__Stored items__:

=== Begin Enclosure ===

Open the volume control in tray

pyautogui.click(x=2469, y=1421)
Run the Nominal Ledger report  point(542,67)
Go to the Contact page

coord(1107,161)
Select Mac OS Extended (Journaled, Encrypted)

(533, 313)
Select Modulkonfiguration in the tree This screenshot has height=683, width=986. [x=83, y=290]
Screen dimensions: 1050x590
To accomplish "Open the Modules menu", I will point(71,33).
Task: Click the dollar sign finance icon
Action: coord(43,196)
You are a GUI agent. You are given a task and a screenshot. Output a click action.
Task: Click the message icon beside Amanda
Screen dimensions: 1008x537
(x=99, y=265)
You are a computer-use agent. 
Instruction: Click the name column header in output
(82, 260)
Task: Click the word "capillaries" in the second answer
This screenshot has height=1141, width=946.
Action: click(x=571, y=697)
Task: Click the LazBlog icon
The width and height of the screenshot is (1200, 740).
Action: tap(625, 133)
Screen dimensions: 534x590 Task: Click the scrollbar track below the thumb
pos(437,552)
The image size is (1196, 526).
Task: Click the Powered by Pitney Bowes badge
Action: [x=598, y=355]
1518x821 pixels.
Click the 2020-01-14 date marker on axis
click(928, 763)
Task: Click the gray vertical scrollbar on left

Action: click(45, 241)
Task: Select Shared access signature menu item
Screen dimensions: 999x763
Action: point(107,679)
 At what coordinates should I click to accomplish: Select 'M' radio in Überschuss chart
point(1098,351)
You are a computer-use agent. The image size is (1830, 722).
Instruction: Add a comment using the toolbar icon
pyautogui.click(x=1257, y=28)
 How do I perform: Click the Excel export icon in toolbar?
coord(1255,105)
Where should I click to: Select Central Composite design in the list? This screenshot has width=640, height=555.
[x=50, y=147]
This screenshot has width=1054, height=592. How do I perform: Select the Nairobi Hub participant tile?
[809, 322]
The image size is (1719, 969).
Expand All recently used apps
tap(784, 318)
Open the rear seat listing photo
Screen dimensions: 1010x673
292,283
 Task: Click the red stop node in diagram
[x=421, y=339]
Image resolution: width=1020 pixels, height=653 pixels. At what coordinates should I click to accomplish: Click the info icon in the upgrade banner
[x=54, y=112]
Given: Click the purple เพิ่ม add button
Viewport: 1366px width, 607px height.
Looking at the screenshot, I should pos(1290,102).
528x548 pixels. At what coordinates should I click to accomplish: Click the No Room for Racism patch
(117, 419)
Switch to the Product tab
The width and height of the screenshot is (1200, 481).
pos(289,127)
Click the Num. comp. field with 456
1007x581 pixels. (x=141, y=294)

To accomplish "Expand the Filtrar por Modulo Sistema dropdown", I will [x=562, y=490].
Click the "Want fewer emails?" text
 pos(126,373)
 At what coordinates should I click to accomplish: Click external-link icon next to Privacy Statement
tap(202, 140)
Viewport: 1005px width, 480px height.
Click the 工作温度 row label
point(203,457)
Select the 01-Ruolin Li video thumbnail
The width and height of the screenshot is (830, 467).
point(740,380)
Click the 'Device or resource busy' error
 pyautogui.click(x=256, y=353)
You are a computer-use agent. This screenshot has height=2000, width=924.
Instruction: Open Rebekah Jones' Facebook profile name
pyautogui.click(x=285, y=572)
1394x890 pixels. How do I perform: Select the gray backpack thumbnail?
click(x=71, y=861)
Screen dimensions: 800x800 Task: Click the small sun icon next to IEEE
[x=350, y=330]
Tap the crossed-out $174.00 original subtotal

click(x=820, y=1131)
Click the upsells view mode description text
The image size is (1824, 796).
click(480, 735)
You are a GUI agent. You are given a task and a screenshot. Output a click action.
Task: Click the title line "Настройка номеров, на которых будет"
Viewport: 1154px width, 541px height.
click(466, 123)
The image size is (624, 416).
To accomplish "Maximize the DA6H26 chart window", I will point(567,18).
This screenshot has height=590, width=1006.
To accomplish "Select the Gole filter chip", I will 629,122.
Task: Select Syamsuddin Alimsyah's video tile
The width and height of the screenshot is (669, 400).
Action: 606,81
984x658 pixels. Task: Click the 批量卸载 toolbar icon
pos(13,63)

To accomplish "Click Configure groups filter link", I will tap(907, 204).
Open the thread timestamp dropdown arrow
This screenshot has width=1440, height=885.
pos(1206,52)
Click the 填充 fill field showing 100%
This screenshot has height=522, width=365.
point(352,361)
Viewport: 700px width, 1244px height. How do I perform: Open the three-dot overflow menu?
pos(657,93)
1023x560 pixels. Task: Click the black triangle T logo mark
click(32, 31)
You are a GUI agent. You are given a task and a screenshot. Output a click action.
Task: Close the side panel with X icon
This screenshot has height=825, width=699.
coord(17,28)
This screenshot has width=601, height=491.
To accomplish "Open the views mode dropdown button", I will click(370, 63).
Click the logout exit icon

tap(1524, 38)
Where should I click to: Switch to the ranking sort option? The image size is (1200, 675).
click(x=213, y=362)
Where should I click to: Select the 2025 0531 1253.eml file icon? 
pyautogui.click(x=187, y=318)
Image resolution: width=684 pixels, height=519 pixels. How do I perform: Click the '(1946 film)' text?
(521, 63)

=== End Enclosure ===

__Requirement__: Produce an exact copy of the lines from the one containing "Where should I click to: Select the" through the final line of the data, both ends included, and only those.

__Exercise solution__:
Where should I click to: Select the 2025 0531 1253.eml file icon? 
pyautogui.click(x=187, y=318)
Image resolution: width=684 pixels, height=519 pixels. How do I perform: Click the '(1946 film)' text?
(521, 63)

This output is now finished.